An Elephant Crackup?

Dear All

   Quite a few of you may have seen this interesting and depressing article, originally sent to me by a friend.

   I am not sure there is anything supernatural going on (though the research doesn't suggest this, the title does) just a very visible reaction to human management of our wild spaces.  Very visible due to the size, number and strength of the animal involved, it makes you wonder how many species are suffering a 'crackup' un-noticed?

   From a domestic side, it seems more and more people are having contact with elephants and - having just spent a few days on the streets, fewer and fewer real experts (or real mahouts) in charge - we met an aged bull up in the ruins of Sukhothai who had been bought by his 'mahout' whose experience was with cattle, apparently when the TECC vet asked him about his plans for musth he looked with non-comprehending blank stare.
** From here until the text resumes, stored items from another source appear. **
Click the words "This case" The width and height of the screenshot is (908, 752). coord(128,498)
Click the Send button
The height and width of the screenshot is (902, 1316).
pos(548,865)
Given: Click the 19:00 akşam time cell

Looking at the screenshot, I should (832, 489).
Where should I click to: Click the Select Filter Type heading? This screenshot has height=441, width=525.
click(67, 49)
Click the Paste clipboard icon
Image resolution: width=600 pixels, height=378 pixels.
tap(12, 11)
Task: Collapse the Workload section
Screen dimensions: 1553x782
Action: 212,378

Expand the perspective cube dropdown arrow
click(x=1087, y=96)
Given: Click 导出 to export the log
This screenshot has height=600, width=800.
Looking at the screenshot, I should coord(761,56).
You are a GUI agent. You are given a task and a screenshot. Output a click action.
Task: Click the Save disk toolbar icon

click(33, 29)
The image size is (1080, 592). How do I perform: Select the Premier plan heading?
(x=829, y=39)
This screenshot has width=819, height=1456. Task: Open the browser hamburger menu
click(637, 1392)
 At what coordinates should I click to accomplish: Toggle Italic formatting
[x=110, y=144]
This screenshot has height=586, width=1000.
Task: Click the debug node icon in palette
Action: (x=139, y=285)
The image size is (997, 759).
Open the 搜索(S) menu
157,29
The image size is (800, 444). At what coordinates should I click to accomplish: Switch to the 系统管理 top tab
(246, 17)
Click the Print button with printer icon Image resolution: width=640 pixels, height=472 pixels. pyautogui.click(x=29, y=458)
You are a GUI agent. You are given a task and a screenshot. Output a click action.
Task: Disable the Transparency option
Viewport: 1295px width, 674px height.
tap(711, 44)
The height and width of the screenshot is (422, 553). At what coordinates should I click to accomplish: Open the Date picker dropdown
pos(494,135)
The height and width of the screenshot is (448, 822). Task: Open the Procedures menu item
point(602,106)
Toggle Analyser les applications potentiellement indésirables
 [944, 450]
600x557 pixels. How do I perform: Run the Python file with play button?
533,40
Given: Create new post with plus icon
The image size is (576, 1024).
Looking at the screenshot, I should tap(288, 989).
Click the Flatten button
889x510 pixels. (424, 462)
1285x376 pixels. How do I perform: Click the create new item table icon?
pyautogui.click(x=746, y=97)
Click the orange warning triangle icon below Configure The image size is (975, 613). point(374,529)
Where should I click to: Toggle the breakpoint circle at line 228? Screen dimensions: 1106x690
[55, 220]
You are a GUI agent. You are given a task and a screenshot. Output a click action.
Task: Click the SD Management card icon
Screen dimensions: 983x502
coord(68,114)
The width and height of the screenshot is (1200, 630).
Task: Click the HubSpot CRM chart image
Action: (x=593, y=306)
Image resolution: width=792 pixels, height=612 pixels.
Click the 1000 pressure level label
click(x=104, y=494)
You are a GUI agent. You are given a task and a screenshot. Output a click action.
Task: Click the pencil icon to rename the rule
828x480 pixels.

   This ele is too old to be working and is, luckily, gentle but when a cattle herd is allowed to be in charge of this tusker's interaction with the public is it any wonder accidents are happening in the domestic population?

   There is another bull there who has been working for years and is not ideally but not badly treated by his real mahout but the cattle herd doesn't want to learn  from his new business rival.

PS.  The ele could probably be bought for 200,000 baht and would probably benefit from donation to the TECC but could possibly live at Anantara  for the dry season or Boon Lott's Elephant Sanctuary (more later) - he is very old and ought to be living out his days in a forest.


MAGAZINE
  | October 8, 2006
An Elephant Crackup?
By CHARLES SIEBERT
Attacks by elephants on villages, people and other animals are on the rise. Some researchers are pointing to a species wide trauma and the fraying of the fabric of pachyderm society.

PPS.  Thanks Jane for the link - if anyone else has a link they'd like to send me I like to read about eles in the real world!